━━━━━ Task material ━━━━━

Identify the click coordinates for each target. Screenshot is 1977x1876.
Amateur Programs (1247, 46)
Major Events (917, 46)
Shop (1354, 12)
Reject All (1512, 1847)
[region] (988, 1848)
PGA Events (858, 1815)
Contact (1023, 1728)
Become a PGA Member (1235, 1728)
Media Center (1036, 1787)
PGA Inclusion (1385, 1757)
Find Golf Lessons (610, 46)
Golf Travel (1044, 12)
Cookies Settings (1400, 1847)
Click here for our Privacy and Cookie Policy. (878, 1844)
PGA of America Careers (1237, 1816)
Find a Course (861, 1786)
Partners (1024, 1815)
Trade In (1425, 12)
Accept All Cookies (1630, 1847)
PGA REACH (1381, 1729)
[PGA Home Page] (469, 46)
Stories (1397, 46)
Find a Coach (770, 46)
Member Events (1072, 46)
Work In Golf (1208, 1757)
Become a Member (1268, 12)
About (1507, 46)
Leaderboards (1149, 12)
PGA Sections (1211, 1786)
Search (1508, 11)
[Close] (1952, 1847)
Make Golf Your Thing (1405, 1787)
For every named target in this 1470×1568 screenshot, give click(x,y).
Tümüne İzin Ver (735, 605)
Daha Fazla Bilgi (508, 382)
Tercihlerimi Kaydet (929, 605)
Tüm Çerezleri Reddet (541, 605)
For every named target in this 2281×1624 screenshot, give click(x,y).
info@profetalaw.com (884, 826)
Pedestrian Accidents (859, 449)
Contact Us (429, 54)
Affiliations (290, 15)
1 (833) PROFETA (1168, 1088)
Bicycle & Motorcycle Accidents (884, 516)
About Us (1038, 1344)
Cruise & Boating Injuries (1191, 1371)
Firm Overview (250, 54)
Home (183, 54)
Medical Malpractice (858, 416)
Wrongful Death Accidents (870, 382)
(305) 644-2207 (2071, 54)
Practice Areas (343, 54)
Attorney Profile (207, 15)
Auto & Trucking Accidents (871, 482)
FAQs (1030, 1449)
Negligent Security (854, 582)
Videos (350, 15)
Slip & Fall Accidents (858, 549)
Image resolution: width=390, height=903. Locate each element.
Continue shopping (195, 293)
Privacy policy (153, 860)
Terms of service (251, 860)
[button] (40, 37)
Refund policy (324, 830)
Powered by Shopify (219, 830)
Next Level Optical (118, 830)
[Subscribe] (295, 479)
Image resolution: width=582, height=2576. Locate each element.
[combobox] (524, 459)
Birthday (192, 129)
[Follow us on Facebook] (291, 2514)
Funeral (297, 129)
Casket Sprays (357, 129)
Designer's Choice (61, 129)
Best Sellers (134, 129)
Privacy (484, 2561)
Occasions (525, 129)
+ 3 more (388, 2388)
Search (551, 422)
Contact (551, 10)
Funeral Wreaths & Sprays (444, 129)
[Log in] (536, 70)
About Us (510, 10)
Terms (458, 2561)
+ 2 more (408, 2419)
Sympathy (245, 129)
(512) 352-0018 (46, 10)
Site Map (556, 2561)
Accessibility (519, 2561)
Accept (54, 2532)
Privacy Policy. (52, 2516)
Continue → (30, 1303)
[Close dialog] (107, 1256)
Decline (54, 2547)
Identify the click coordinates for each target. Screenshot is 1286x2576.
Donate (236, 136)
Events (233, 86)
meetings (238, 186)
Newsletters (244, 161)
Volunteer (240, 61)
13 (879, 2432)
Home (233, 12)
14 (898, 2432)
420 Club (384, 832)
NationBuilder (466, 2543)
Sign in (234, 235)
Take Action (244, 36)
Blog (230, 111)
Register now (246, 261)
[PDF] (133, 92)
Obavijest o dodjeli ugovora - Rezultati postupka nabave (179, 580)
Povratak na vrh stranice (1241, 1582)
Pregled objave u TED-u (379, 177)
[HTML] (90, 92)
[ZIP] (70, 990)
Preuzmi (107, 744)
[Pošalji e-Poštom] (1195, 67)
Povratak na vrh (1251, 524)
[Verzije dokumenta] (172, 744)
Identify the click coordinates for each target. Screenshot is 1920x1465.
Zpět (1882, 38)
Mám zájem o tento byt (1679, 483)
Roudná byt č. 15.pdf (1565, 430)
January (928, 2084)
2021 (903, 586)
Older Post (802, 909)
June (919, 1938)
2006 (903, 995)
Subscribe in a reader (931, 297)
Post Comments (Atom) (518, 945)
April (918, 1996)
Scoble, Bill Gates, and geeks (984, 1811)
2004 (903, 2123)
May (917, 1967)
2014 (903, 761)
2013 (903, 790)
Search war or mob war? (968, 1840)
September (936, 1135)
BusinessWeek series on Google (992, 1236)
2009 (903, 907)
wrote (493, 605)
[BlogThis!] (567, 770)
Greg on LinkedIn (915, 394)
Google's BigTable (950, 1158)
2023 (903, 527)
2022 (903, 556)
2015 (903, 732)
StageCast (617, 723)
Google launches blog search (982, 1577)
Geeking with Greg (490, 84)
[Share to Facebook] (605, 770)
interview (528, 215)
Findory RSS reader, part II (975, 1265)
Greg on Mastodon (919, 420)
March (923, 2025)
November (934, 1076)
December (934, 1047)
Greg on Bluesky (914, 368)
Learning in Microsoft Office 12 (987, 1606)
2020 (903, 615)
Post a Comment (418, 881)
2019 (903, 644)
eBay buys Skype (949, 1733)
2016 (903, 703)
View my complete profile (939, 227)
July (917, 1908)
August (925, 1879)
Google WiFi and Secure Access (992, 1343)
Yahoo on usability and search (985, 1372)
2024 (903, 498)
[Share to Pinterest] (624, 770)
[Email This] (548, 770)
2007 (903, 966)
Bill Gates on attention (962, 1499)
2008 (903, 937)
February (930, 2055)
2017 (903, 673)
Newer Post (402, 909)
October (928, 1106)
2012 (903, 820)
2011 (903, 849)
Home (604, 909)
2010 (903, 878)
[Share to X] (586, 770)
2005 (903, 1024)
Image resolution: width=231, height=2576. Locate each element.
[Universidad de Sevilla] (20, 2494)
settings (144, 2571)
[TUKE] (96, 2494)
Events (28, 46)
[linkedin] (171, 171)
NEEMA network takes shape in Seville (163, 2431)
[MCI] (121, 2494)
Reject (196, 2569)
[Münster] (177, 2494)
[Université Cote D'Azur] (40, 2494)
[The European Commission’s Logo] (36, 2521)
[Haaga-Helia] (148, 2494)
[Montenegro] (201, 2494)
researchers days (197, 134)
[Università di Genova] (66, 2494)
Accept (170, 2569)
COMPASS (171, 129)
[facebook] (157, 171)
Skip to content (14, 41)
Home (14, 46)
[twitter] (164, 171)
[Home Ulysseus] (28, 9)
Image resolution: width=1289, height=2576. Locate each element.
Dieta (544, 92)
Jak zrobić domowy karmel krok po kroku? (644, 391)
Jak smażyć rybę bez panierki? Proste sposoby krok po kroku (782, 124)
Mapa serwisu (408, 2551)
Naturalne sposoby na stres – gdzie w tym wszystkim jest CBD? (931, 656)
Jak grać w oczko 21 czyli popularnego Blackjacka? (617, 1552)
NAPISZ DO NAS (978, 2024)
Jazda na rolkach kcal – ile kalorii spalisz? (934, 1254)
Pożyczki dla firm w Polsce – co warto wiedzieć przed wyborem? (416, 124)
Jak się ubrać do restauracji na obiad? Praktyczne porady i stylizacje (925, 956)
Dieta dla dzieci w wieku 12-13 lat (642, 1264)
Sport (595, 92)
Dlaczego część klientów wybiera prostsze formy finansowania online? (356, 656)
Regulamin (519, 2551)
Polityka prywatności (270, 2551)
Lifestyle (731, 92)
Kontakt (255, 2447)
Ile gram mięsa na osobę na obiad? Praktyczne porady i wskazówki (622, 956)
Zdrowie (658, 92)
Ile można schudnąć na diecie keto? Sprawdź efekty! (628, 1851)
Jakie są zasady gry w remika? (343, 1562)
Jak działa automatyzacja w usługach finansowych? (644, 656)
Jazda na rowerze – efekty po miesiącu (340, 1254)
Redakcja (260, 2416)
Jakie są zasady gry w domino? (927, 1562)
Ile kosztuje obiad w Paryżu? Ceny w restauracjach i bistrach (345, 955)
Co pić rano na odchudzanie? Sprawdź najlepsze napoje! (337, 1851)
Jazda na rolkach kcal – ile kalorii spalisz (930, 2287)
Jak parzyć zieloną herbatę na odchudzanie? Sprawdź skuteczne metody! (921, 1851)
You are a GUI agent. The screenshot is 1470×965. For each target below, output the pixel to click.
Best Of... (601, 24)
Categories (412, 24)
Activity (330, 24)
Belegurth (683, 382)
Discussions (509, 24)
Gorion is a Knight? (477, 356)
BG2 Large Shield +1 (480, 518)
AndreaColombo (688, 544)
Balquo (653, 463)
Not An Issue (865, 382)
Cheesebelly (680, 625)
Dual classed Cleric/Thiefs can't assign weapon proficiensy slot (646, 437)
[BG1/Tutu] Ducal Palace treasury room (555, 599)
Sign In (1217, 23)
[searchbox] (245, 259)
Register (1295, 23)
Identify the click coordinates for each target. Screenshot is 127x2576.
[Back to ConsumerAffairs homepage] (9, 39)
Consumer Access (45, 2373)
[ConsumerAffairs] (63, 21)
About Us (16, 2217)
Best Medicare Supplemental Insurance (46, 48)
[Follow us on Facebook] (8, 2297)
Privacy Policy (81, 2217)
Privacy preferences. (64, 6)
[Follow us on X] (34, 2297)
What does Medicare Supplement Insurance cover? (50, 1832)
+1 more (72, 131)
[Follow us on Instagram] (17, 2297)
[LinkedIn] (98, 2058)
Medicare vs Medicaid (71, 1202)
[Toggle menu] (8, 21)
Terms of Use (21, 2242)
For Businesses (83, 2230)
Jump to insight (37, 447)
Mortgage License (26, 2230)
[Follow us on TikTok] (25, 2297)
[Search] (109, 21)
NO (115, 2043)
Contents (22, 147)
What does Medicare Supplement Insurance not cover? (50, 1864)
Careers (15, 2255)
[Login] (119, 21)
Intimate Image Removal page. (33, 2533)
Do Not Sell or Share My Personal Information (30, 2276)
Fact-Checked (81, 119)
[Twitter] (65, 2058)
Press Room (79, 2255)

━━━━━

# Task objective
Output, exactly and in full, the lines from the start of the entries above through the line that contains "Cookies Settings (1400, 1847)".

# Answer to this problem
Identify the click coordinates for each target. Screenshot is 1977x1876.
Amateur Programs (1247, 46)
Major Events (917, 46)
Shop (1354, 12)
Reject All (1512, 1847)
[region] (988, 1848)
PGA Events (858, 1815)
Contact (1023, 1728)
Become a PGA Member (1235, 1728)
Media Center (1036, 1787)
PGA Inclusion (1385, 1757)
Find Golf Lessons (610, 46)
Golf Travel (1044, 12)
Cookies Settings (1400, 1847)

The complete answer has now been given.